No, says the CIA, we're not going to let you see our internal review of how we managed to miss the 9/11 plot despite numerous red flags. But ... look over there! Ancient abuses!
My colleague Amy Zegart writes:
Don't let the glitter of the CIA's "family jewels" dazzle you. The 693-page document, which was compiled in 1973 and details the agency's abuses over a twenty-five year period, is about to be declassified. But before you get caught up in the agency's plots to slip Fidel Castro LSD or make his beard fall out (all real plans--I couldn't make this stuff up), consider two things:1. The CIA's newfound glasnost only applies to ancient history. For the past 2 years, the agency has steadfastly refused to release ANY of its internal review of 9/11 intelligence failures, despite repeated and often bipartisan requests by the Senate Intelligence Committee. Dirty tricks from the 1970s make for interesting reading. Understanding what went wrong before 9/11 makes for better intelligence. I like CIA Director Mike Hayden, and think he's
committed to reform and doing the right thing. But don't buy his claims of greater openness at Langley until he starts coughing up documents not written on stone tablets.2. Abuses are horrible, disturbing, sexy and riveting. But they do not cause intelligence failures. No black site, assassination plot, or torture technique led to 9/11 or the flawed intelligence about Iraq's WMD programs. These massive failures were caused by massive, decades-old weaknesses in intelligence agency structures, cultures, and incentives. Preventing abuse is the morally right thing to do and soothes the national conscience. But it does not provide for national
security. Our national fixation with abuses distracted Congressional attention from reforming the CIA back in the 1970s, and continues to do so today.
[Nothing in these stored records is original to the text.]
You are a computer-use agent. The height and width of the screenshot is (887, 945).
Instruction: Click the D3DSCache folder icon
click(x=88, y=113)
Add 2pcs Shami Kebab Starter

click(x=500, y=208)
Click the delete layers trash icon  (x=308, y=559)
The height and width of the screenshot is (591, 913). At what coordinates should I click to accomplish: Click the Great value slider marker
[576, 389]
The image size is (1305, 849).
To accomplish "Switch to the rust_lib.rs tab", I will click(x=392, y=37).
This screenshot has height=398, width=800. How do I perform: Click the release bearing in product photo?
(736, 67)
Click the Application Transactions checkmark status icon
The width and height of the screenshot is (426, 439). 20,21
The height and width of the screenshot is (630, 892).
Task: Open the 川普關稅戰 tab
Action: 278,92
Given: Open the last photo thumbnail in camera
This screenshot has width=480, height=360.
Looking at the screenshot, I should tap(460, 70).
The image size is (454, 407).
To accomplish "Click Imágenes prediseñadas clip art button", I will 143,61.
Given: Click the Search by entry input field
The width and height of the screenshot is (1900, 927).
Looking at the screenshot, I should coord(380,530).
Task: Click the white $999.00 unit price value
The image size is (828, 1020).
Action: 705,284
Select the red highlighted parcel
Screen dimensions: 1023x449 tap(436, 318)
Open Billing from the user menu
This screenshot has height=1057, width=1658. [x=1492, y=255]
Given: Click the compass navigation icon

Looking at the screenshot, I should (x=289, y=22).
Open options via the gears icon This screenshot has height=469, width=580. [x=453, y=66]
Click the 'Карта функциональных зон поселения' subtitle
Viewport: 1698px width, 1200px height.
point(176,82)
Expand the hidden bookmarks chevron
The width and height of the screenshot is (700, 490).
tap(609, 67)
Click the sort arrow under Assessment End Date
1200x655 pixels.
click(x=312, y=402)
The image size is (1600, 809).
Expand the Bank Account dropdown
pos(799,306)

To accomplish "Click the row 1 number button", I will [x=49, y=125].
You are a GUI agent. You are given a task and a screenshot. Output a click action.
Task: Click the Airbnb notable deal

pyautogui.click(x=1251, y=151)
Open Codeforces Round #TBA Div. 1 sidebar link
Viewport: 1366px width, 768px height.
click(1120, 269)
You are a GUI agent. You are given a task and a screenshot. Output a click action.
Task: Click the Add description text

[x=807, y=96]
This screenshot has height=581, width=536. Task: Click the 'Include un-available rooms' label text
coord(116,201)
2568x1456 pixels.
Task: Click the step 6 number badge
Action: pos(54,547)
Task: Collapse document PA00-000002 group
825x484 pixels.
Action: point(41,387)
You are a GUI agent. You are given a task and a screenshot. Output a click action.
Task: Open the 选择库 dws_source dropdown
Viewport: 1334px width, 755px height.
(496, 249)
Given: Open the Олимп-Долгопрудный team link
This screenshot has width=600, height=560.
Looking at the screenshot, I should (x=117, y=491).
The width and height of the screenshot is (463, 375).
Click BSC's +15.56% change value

Some background: Zegart's thesis adviser at Stanford was Condoleeza Rice. Her first book was on why the Joint Chiefs of Staff, the National Security Council, and the CIA were all designed to fail due to the bureaucratic pressures that shaped the National Security Act of 1947. She is about to come out with a new book called Spying Blind: The CIA, the FBI, and the Origins of 9/11. I've read it in manuscript, and it's a bombshell.
Until the CIA starts to open its books, the rest of us will have to satisfy ourselves with reading Amy's.
Update If you want to watch some high-class dumpster-diving, Amy and some other national-security wonks are pawing through the "family jewels" here. Yes, Allen Dulles did indeed sign off on an assassination plot directed at Castro, and shortly before the Watergate break-in E. Howard Hunt went to the CIA's placement agency for ex-spooks and asked for a lock-picker.